Investing In Gold 'The Old-Fashioned Way'

The USA Today reports on a new trend in the gold industry. "Surging gold prices the past two years have riveted the financial world, just as they did in the days of the Forty-Niners. But today, the gold market is far more industrialized and complex than it was in 1849. Even prospecting for gold has become rather more civilized than in the rough-and-tumble days of the California gold rush."

"'It's a family-type atmosphere,' says Ken Rucker, general manager of the Gold Prospectors' Association of America in Temecula, Calif. 'My daughter has been panning since she was 5.'"
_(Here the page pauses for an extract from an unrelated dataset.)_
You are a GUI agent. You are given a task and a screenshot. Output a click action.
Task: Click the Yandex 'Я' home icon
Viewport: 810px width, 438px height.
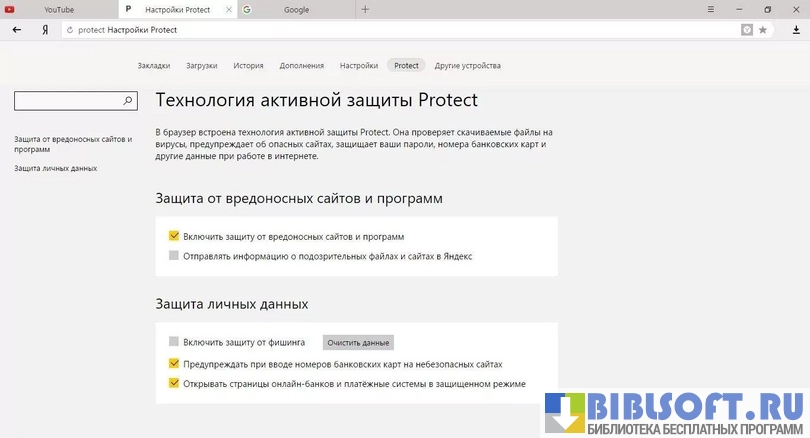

"Amateur prospectors still find gold in the California gold-mining country, though not in the quantities that the Forty-Niners did. 'They got the easy stuff,' Rucker notes. That hardly stops people from looking: Membership in the GPA, he says, has soared to 40,000, up nearly 25% from last year."

"Most gold is produced in mines. Heap leaching, a commercial process that involves extracting gold from huge piles of low-grade ore with a cyanide solution, has boosted U.S. gold production since the 1970s. Most gold from South Africa, the world's No. 1 gold producer, comes from deep mines. The average cost worldwide to produce gold is about $238 an ounce, according to the World Gold Council."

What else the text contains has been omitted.